Al Marder of New Haven Connecticut has been a community activist, advocating for justice, equality, and world peace for six decades.  At age 93, he’s still active.  He’s president of the Amistad Committee, Chairman of the Connecticut Freedom Trail, and President of the Peace Council.  He’s a World War II veteran and a graduate of the University of Connecticut.  Al Marder is also the last survivor of a group of Connecticut Communist Party leaders prosecuted in New Haven in 1954. He spoke with WSHU's Tom Kuser about his life and work.  

INTERVIEW EXCERPTS:

62 years ago, the FBI showed up at your home in New Haven.  At this time, Wisconsin Senator Joe McCarthy was heading up the US Senate Permanent Committee on Investigations, and he was attempting to investigate the army for Communist infiltration.  And this concept of the “Red Scare” took root all over the country.  Why did the FBI come looking for you?
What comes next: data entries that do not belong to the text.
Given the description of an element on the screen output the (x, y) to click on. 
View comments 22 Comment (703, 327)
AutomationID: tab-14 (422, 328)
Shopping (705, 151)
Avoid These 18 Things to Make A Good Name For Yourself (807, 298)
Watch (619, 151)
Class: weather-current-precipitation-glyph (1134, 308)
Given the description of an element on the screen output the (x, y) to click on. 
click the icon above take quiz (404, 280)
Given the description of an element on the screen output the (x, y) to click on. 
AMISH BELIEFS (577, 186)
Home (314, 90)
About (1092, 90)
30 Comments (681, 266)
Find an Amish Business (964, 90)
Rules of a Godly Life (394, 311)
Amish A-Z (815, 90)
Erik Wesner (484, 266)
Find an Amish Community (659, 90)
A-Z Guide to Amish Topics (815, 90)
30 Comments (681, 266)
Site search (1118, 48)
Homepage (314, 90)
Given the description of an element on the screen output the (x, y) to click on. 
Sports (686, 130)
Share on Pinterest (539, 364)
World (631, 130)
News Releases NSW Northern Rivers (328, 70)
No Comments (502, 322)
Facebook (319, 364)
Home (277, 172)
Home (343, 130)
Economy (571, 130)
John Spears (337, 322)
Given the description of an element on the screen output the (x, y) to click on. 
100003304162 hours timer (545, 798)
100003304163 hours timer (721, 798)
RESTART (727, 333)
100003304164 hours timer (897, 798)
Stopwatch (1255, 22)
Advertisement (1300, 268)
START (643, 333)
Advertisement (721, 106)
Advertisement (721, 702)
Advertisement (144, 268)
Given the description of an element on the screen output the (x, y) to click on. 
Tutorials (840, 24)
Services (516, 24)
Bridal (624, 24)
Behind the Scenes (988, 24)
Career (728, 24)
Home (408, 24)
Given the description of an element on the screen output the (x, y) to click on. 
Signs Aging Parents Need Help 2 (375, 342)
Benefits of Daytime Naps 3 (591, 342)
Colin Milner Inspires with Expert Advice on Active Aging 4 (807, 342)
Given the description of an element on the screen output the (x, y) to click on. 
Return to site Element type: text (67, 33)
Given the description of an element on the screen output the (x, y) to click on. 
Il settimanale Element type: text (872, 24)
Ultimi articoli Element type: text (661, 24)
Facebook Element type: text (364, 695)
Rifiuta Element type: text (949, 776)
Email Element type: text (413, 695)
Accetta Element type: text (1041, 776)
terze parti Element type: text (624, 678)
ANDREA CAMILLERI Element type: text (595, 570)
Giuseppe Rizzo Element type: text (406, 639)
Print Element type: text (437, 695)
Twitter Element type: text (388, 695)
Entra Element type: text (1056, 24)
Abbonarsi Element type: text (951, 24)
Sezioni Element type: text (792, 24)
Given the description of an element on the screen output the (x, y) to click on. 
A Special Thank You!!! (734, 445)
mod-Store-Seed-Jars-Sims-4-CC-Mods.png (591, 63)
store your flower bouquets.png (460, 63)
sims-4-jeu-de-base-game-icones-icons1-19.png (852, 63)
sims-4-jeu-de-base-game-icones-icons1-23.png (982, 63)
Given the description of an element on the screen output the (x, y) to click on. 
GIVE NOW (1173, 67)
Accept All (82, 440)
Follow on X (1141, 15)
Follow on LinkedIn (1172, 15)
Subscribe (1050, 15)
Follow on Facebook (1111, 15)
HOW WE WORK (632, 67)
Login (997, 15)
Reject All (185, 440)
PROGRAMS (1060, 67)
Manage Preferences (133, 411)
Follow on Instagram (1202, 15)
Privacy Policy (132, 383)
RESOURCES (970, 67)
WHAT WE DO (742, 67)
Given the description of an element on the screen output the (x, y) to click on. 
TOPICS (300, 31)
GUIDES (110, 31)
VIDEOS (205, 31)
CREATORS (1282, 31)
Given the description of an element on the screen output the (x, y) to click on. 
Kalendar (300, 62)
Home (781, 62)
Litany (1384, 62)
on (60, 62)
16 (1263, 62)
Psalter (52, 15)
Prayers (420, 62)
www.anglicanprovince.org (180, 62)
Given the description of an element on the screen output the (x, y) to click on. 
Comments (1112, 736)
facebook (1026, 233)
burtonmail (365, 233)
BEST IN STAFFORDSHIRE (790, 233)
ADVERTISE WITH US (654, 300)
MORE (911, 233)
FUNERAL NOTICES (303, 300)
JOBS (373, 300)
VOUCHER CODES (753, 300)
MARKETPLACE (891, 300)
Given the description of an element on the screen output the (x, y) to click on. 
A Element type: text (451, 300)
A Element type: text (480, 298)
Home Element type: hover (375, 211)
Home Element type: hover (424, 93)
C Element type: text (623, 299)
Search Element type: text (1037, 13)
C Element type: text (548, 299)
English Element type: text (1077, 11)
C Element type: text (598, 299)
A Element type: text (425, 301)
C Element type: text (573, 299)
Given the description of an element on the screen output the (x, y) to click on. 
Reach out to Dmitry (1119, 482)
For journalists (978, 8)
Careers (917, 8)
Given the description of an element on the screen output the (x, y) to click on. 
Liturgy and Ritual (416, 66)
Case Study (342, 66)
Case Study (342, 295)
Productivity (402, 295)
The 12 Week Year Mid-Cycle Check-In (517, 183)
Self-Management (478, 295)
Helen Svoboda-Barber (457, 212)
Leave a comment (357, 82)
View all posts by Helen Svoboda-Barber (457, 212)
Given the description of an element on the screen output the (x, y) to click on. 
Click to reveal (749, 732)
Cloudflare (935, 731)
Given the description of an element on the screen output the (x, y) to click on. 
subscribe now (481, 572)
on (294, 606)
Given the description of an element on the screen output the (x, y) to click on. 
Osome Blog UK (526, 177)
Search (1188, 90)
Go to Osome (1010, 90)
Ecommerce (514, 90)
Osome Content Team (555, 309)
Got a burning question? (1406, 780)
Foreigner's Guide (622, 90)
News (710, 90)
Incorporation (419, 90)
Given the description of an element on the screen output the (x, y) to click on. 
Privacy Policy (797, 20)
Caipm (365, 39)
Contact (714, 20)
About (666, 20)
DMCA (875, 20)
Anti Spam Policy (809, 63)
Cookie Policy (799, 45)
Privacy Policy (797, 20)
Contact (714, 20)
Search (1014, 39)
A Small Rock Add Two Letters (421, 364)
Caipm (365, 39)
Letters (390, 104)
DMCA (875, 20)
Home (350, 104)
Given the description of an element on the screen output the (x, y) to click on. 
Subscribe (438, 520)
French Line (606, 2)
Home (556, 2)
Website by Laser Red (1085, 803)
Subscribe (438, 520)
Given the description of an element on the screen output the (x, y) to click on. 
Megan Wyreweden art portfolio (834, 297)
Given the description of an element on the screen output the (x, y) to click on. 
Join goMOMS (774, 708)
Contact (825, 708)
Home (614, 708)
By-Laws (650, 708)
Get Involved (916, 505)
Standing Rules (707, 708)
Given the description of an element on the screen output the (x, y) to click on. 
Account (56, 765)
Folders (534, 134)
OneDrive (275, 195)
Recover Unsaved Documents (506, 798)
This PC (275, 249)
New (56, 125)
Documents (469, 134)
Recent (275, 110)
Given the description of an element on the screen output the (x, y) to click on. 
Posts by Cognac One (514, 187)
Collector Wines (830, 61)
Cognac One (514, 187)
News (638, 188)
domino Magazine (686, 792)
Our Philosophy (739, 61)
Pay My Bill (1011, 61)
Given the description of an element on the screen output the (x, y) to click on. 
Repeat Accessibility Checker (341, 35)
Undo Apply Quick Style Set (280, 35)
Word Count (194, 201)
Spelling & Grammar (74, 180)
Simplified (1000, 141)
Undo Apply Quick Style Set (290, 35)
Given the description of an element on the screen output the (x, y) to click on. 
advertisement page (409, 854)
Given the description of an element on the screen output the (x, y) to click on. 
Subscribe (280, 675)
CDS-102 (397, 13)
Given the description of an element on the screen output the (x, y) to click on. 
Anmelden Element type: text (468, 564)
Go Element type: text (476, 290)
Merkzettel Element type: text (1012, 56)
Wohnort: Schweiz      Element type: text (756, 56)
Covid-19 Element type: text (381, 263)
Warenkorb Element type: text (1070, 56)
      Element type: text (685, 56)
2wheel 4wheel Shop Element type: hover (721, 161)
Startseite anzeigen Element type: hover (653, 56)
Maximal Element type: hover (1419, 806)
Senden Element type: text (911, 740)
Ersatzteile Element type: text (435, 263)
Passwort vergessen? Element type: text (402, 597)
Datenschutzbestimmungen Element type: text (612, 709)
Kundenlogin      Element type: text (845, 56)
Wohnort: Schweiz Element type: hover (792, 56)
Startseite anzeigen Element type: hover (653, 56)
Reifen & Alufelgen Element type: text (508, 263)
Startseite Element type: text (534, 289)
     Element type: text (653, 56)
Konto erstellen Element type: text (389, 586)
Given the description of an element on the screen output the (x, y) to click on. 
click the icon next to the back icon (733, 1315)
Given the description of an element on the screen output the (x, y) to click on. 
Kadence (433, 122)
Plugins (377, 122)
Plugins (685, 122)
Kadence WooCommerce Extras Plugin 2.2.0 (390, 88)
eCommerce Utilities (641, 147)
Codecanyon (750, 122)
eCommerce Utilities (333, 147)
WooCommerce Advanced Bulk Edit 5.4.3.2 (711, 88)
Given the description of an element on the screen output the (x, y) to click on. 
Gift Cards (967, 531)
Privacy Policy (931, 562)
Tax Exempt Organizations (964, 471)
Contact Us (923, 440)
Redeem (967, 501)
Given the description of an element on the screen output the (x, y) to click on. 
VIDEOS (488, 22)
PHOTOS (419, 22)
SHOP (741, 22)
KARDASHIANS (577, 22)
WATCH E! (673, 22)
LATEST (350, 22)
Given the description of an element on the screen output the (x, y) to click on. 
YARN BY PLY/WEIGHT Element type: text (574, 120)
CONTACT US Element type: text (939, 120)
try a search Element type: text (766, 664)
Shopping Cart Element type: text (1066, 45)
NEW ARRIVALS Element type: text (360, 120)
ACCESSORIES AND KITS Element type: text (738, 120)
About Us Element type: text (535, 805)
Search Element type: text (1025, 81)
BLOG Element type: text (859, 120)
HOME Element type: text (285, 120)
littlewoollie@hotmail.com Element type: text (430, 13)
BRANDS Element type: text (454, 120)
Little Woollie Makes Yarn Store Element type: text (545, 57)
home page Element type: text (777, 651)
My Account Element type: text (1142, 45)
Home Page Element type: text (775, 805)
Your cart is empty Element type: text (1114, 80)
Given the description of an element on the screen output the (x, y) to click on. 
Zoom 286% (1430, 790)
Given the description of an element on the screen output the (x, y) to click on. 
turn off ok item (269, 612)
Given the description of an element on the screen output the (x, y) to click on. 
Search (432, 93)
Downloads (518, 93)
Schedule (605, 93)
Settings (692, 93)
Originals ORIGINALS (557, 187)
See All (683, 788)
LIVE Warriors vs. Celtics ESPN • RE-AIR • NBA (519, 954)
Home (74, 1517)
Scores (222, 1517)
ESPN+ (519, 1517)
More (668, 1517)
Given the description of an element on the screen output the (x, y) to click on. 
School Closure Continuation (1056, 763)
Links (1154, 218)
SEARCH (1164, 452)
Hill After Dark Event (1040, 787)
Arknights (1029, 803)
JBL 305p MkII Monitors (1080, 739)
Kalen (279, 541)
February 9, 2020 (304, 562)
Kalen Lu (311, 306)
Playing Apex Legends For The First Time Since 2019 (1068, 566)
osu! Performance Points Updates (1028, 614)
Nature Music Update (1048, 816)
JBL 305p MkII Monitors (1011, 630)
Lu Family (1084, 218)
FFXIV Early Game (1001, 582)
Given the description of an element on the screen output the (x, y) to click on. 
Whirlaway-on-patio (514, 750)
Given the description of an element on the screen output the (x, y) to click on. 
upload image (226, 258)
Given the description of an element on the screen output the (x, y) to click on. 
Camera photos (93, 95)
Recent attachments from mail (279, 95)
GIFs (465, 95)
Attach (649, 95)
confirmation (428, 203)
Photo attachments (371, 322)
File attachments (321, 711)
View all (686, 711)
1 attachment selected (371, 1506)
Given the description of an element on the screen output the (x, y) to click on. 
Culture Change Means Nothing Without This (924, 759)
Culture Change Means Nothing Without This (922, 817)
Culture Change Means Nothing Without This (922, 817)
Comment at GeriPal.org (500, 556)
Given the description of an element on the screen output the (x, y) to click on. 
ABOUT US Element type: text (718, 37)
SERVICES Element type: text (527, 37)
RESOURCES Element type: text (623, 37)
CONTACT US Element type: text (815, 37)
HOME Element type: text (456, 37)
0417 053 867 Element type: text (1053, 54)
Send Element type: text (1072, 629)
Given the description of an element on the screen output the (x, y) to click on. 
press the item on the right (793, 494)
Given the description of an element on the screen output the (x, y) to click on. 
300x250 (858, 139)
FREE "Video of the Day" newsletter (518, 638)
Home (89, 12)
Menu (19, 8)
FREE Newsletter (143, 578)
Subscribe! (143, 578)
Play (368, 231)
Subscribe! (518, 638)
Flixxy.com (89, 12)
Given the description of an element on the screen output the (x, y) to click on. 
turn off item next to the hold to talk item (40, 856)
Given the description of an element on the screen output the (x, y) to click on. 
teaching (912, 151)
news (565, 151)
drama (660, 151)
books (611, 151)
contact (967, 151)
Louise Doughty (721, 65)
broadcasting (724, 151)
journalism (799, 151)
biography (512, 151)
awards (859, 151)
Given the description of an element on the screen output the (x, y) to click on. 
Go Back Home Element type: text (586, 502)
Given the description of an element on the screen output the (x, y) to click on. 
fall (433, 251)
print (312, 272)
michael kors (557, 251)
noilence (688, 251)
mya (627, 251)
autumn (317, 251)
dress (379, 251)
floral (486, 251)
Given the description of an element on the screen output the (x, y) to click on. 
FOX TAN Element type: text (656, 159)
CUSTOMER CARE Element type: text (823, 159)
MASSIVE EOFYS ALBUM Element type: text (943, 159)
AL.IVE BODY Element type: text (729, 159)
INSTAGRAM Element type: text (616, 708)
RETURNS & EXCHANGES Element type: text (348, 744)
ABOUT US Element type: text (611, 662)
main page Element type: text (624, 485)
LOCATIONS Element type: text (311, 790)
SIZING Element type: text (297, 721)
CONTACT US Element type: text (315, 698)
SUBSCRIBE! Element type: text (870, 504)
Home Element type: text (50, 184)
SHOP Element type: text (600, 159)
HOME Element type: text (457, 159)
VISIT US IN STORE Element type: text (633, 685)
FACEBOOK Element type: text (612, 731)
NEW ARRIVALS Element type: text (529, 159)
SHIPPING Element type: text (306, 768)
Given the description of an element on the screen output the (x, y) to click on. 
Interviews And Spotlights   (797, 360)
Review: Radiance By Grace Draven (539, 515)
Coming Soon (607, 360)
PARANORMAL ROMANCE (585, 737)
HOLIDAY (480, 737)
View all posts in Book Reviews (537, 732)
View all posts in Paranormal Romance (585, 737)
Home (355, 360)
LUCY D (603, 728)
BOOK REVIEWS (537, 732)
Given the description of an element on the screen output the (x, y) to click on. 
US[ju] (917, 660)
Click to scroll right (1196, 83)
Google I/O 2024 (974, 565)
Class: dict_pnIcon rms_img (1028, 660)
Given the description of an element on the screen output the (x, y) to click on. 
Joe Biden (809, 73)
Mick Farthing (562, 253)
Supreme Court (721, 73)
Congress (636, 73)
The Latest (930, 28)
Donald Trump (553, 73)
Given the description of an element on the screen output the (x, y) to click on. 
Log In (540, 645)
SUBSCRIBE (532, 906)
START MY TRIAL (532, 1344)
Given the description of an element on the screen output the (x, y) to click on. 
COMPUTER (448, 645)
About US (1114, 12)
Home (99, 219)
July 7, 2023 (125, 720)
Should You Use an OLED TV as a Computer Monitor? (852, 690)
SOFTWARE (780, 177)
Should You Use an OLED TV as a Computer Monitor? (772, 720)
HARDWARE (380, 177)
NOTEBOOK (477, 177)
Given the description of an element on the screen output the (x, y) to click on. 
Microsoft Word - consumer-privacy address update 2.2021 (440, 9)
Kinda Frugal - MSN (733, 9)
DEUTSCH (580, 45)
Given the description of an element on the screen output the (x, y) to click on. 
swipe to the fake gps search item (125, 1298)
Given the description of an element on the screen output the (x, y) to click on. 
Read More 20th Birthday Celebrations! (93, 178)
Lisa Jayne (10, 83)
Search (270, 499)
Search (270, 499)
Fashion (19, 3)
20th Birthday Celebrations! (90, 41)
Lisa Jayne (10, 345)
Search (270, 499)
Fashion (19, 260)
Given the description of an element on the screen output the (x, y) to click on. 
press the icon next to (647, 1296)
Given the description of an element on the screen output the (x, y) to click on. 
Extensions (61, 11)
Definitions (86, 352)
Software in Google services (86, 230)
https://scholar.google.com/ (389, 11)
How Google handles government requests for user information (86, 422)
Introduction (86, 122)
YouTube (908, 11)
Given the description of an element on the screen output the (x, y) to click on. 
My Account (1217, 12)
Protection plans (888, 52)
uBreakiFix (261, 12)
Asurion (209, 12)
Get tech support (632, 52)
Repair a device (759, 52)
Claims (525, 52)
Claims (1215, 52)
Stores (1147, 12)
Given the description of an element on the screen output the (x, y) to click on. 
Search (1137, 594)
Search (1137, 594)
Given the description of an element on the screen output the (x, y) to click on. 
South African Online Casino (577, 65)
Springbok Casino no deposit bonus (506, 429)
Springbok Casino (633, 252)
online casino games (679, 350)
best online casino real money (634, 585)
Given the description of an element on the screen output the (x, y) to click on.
It was part of the roundup of Communists nationally. It so happens that the national leadership of the Communist party were arrested earlier and imprisoned and then they proceeded statewide to round up leaders of the Communist Party?

And on what grounds were they arresting you?

(MARDER) They were arresting all Communists under the Smith Act.  

(KUSER) And this was a federal law.

(MARDER) Yes, this was a federal which talked about the conspiracy, notice conspiracy, to overthrow the U.S. government.  Not the act.  That, of course, was declared unconstitutional later but that was the grounds that they arrested us.

 

Were you surprised?

That’s a good question.  The truth of the matter is, my study of history influenced me, so I was not surprised.

What drew you Communism in the first place?

I was a student in high school in New Haven, James Hillhouse High School.  It was the Depression.  And I observed the Sheriff evicting families for non payment of rent. And I also saw a group take the furniture and put it back in.   And I asked, “Who are they?” they said, “Well they’re the Communists.”   So I became more and more interested and what was driving these people to violate the so called law.  You don’t pay your rent, you’re evicted.  And that was the period where unions were organizing.  So I volunteered to distribute flyers into shops in Bridgeport, in New Haven, wherever they needed. I would wake up very early in the morning.  They would tap on my window.  My father had a car and I knew where he kept the key. I would dress, sneak out. We’d push the car down Davenport Avenue, so my father wouldn’t wake up and hear the motor.  We went to the shops, distributed the flyers, came back, went back into bed, dressed and my mother would wake me up for school.  So very early on I was moved in this struggle for workers and for the poor.  

 

How do you think Communism is viewed today in the U.S.?

Well the McCarthy period and the arrests did great damage to that movement.  I find it extremely interesting that you have a candidate for president who calls himself a Democratic Socialist and I’m sure this is the first time in 70 years that anyone has heard the world Socialist. The McCarthy era did horrible damage.  Just remember, people were arrested, careers were destroyed, the Hollywood 10, the Rosenbergs, the whole atmosphere, people frightened to even have books in their homes. People who would walk across the street for fear of saying hello to me. That atmosphere in the American scene was a tragedy and the American people don’t know that. What happens when the state uses all its power to end discussion, debate and ideas. People are hurting in my country and they don’t have answers.  And so the dangers of a neo-fascist and these others that are with him are creating a further crisis in our country changing the atmosphere making it difficult to talk about what’s bothering us.